[Stored data entries]
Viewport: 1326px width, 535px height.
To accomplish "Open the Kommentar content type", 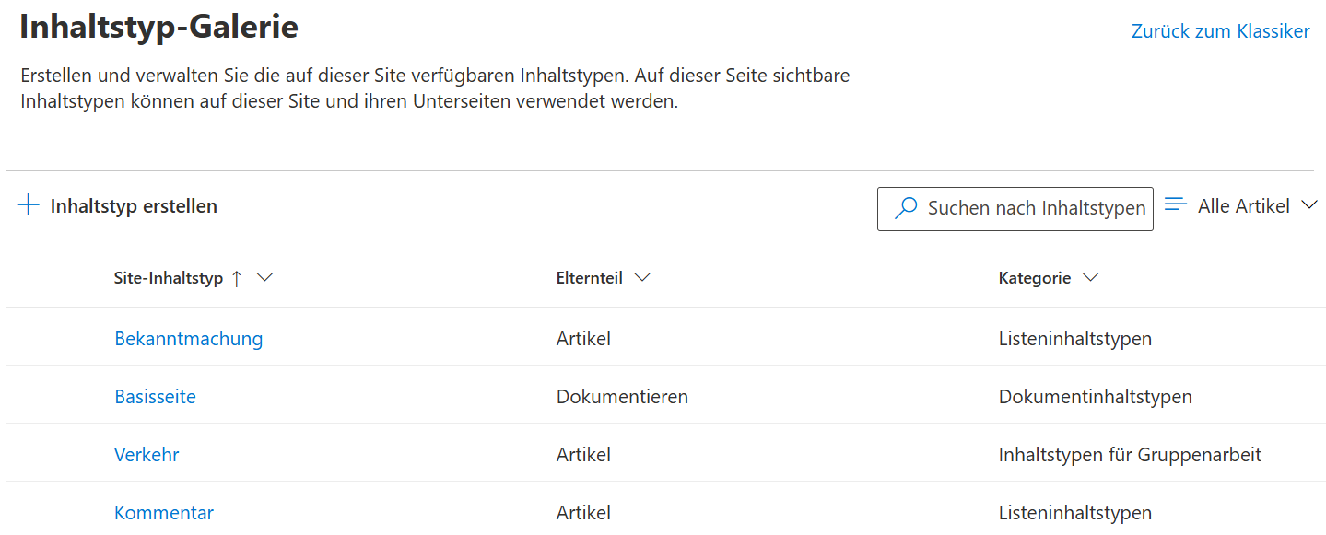I will coord(164,513).
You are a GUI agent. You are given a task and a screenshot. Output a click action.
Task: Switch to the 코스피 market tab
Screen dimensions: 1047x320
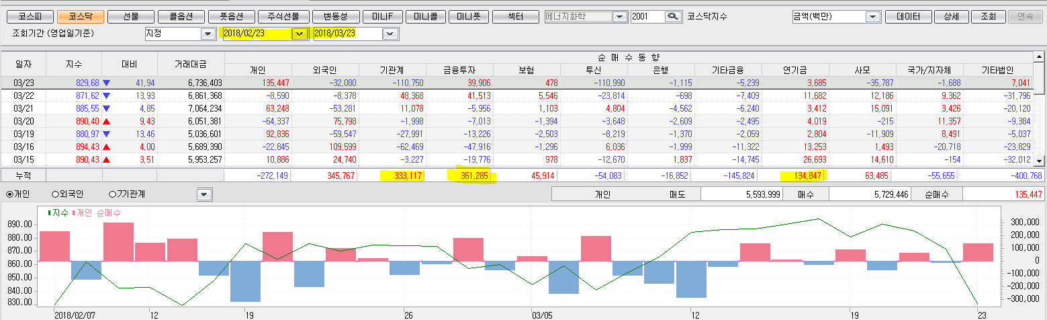26,17
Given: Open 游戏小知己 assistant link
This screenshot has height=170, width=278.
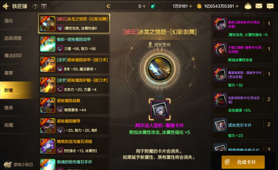Looking at the screenshot, I should coord(19,164).
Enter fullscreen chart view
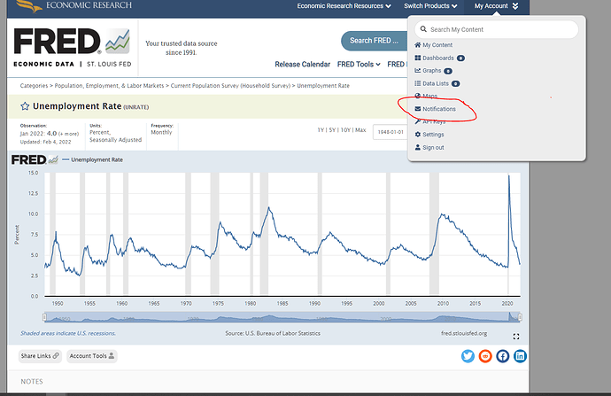Viewport: 611px width, 396px height. 516,337
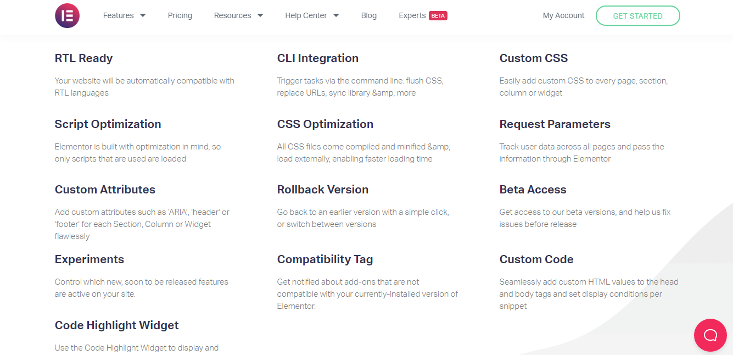The image size is (733, 355).
Task: Open the chat support bubble
Action: pyautogui.click(x=710, y=335)
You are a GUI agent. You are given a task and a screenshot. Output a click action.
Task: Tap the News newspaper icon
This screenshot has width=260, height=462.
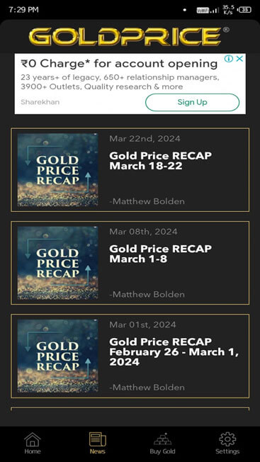pyautogui.click(x=98, y=439)
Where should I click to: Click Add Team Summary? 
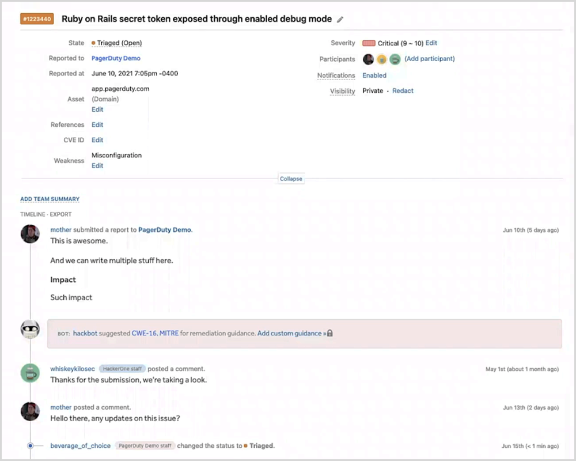[x=50, y=199]
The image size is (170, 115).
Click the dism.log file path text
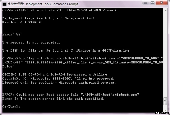pyautogui.click(x=100, y=50)
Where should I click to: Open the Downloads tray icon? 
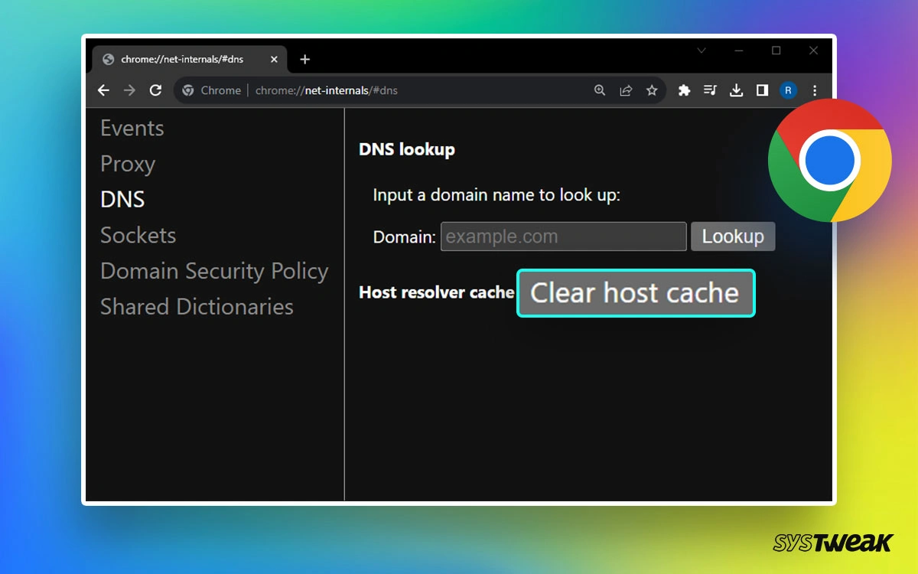point(736,90)
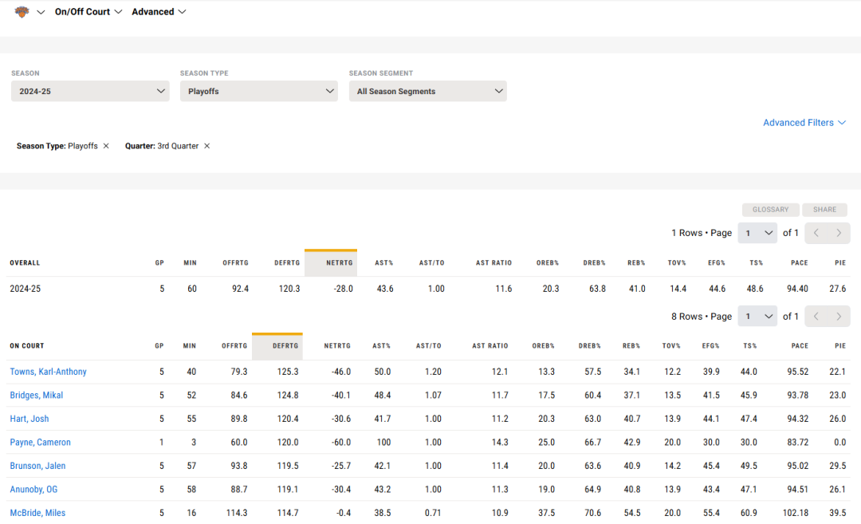861x524 pixels.
Task: Open the Season 2024-25 dropdown
Action: [x=90, y=91]

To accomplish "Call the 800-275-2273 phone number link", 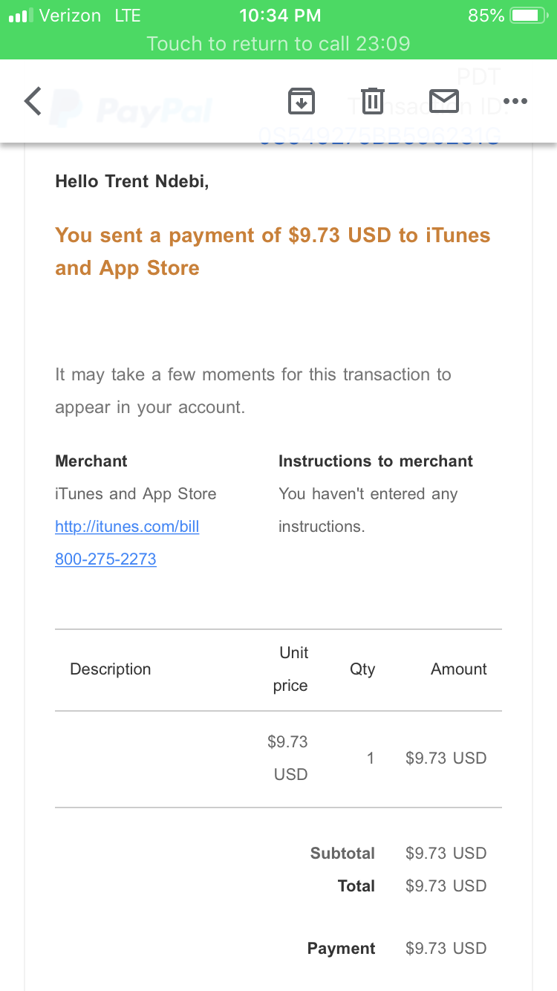I will (105, 559).
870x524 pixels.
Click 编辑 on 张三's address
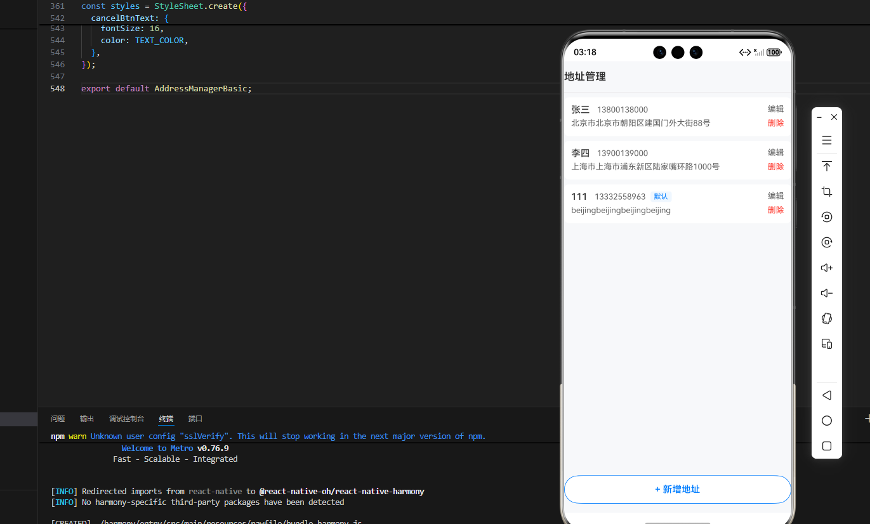(x=775, y=108)
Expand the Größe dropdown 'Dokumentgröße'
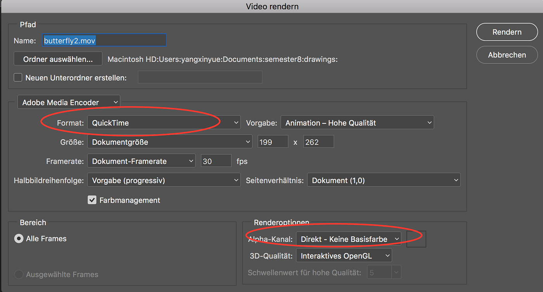 click(x=169, y=141)
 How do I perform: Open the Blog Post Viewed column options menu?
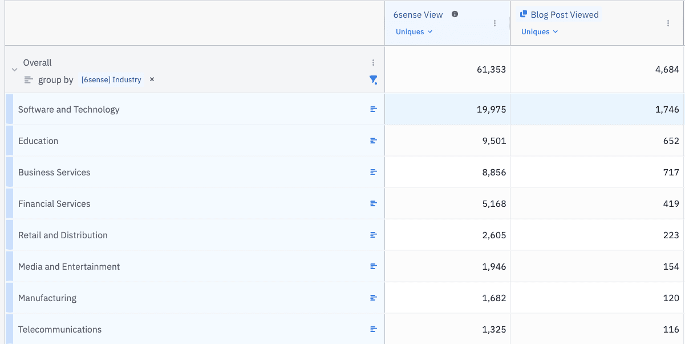click(x=668, y=23)
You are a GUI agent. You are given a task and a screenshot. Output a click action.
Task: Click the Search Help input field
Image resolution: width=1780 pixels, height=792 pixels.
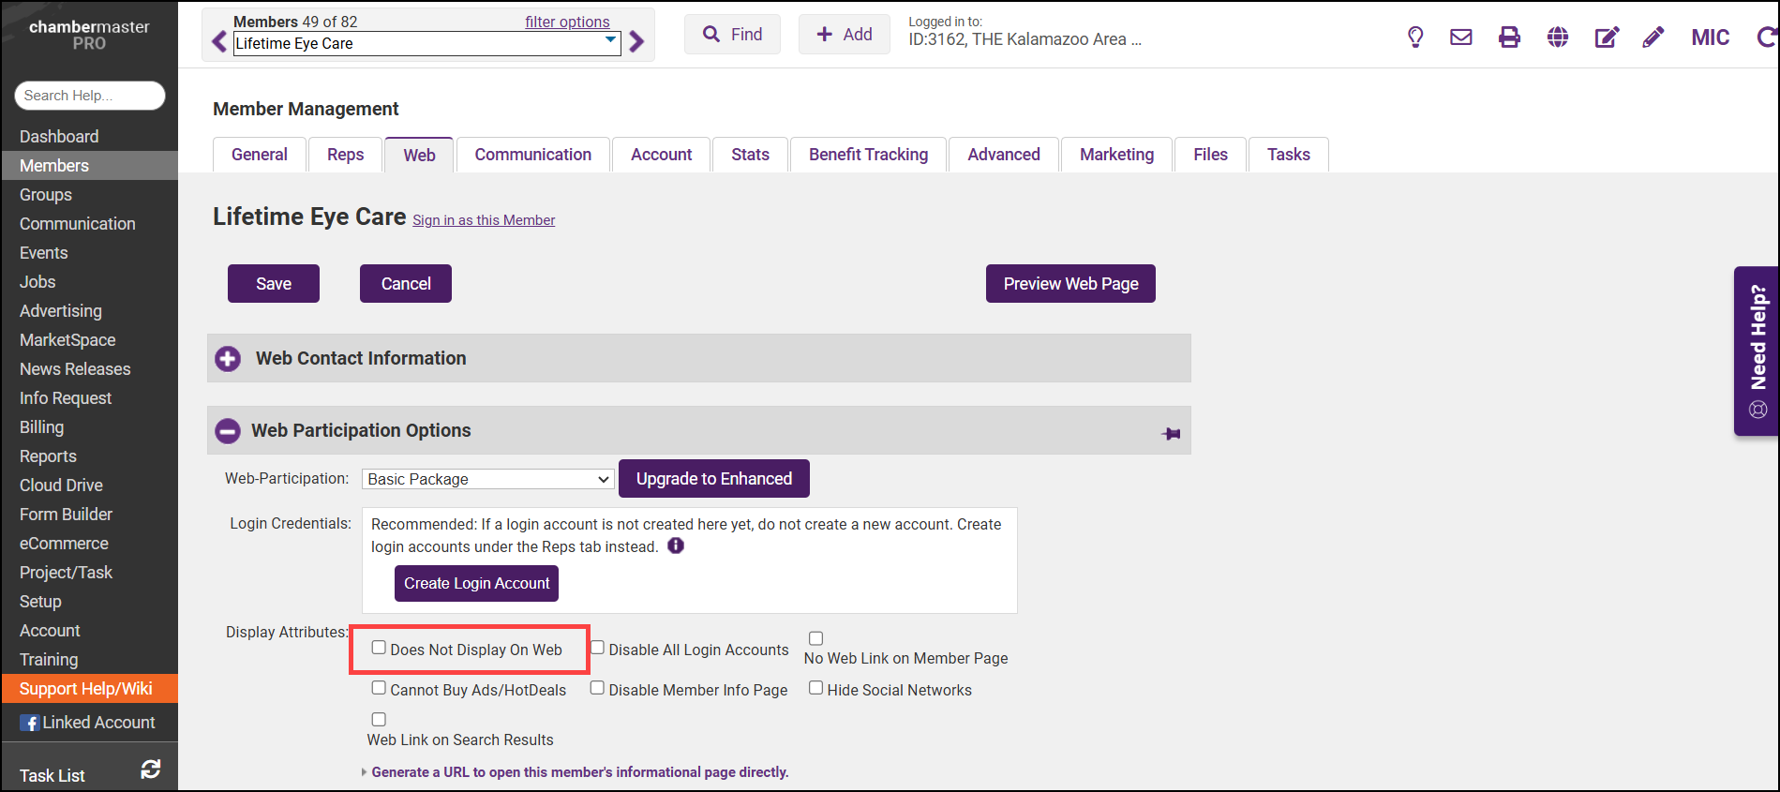[89, 96]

YOUR OBJECTIVE: Would you restate word for word only the lines from the line with "How do I perform: Open" to the last line above, with the pictures left out?

YOUR SOLUTION:
 How do I perform: Open the Blog Post Viewed column options menu?
click(x=668, y=23)
You are a GUI agent. You are given a task and a screenshot. Output a click action.
Task: Click the Search Help input field
Image resolution: width=1780 pixels, height=792 pixels.
[89, 96]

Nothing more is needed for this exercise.